Edoardo Zattin autopsia: cosa dicono i risultati degli esami effettuati sulla salma

Si stava allenando all’interno dell’Iron Dojo Team di Monselice, in provincia di Padova, quando, all’improvviso, si era accasciato sul pavimento e, una volta ricoverato d’urgenza presso l’ospedale più vicino, era morto, nonostante i tentativi dei medici di salvarlo. È la triste storia di Edoardo Zattin, il 18enne deceduto il 24 febbraio scorso a causa di un’emorragia cerebrale. Sulla sua vicenda la Procura di Padova aveva aperto, fin da subito, un fascicolo di inchiesta per omicidio colposo contro ignoti, procedendo ad interrogare gli avventori della palestra frequentata dal giovane e i suoi titolari, con l’obiettivo di fare chiarezza sull’accaduto.

Erano stati proprio i primi testimoni a portare gli inquirenti a pensare che il 18enne potesse essere morto a causa di un malore. Stando alle parole dell’istruttore, Simone Lazzarin, Edoardo era caduto a terra senza un motivo: durante la sessione di allenamento, aveva detto, tra gli atleti non c’erano stati contatti fisici. Una versione dei fatti ora smentita dall’esito dell’autopsia effettuata sulla salma del giovane. Secondo il medico legale incaricato, il 18enne avrebbe infatti ricevuto un pugno sopra l’orecchio. Sarebbe stato il trauma provocatogli dal colpo a causarne la frattura cranica e la successiva emorragia che l’avrebbe ucciso, due giorni dopo l’incidente.

Resta ora da chiarire l’esatta dinamica dei fatti e accertare se, nel corso dell’esercitazione – che prevedeva, dopo il riscaldamento, lo sparring, una forma di allenamento uno contro uno in cui i due pugili si danno il cambio tra difesa e attacco, senza colpirsi -, la vittima indossasse il casco di protezione previsto dalla normativa. Secondo i testimoni sì. Per questo, tra le prossime mosse degli inquirenti, ci sarà un ulteriore controllo delle testimonianze raccolte finora, che saranno incrociate con i nuovi dati dei medico-legali. Per ora non ci sarebbero indagati.

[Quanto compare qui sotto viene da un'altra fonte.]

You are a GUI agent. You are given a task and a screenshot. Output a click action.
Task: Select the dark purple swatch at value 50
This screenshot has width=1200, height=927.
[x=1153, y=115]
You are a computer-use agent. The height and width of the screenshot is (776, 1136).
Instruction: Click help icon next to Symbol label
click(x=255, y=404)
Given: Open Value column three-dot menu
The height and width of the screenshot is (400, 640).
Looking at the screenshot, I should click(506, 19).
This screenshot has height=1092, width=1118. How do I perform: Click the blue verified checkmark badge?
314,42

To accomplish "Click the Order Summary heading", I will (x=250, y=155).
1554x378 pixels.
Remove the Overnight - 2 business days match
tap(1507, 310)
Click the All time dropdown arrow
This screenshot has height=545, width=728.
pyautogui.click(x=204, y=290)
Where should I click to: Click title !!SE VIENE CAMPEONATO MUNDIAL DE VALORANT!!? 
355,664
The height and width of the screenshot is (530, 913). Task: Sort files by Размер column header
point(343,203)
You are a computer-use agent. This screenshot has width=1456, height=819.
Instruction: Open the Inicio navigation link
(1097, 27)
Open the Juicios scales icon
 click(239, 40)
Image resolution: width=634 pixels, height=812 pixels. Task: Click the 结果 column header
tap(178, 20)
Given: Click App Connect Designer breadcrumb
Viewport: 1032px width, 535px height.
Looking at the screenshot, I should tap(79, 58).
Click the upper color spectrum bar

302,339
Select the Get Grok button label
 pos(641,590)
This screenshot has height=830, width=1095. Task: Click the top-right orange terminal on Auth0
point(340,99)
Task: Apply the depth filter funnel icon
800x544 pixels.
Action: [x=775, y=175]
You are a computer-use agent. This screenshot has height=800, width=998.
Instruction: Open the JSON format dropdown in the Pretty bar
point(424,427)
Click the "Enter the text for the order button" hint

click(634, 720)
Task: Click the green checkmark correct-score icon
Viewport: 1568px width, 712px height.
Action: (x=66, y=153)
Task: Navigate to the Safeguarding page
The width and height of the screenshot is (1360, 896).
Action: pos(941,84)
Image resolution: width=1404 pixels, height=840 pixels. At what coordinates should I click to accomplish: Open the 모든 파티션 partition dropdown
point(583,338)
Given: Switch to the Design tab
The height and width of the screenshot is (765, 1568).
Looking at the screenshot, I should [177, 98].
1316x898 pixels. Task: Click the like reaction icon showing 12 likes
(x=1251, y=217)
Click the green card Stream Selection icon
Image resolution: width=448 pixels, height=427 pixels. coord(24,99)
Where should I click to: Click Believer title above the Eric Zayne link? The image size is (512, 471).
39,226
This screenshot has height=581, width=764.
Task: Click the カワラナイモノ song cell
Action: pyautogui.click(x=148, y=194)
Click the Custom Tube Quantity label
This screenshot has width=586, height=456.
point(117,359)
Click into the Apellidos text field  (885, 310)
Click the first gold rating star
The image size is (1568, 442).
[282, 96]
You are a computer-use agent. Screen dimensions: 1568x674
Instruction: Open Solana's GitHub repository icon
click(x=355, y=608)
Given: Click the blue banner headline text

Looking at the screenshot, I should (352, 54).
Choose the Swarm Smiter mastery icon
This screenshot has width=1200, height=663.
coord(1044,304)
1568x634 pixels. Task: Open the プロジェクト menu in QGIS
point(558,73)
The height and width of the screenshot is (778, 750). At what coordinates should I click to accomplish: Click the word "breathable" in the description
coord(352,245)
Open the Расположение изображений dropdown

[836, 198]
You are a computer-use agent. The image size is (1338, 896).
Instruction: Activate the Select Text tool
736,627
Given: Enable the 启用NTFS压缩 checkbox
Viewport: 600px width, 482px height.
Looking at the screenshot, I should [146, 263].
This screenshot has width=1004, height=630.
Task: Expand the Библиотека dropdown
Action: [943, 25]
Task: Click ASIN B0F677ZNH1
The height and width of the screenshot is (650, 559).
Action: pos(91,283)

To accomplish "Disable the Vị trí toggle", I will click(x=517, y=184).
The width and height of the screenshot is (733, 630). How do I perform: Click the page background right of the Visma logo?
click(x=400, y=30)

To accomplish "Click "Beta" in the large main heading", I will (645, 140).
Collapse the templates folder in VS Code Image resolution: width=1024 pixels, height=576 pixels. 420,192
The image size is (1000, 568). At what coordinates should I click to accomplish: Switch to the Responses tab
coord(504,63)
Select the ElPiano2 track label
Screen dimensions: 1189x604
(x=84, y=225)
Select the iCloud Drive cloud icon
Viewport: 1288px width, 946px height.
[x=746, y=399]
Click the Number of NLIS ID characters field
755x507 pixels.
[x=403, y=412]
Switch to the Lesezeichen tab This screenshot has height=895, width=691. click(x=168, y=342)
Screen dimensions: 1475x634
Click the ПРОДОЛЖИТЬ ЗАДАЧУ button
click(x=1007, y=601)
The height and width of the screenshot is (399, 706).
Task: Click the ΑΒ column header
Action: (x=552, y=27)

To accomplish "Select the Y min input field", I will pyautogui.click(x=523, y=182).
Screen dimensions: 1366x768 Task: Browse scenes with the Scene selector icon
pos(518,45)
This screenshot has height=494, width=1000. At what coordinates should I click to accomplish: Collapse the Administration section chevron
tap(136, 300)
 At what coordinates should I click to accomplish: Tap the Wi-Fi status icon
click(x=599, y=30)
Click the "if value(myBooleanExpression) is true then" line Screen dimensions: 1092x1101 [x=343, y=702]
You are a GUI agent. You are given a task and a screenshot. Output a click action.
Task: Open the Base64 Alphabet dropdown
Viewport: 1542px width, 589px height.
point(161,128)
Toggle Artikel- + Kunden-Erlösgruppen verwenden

Le prime testimonianze sull’accaduto

Non dite che è morto sul ring, perché non è vero. Si tratta di un allenamento in cui non è previsto il contatto e che si svolge sul tatami, cioè un materasso. Inoltre, come tutti, Edoardo indossava il caschetto, gli stivaletti antiscivolo, il paradenti e i guanti da allenamento, che sono più morbidi di quelli da combattimento,

aveva dichiarato in un primo momento il presidente dell’associazione sportiva coinvolta al Gazzettino Veneto, smentendo le voci riportate sulle principali testate nazionali. Stando alle ricostruzioni, nel corso dell’allenamento erano presenti in sala circa 7-8 persone. A colpire il giovane sarebbe stato un 35enne di origini padovane, un atleta molto esperto. Dopo averlo incontrato, Edoardo si sarebbe accasciato a terra. Al loro arrivo, i sanitari del 118, avvertiti dai presenti, avevano provato a rianimarlo con le prime manovre, ma senza successo. Più tardi il 18enne era stato trasportato in elisoccorso all’ospedale di Padova, dove i medici avevano provato a salvargli la vita, spezzatasi due giorni dopo il ricovero.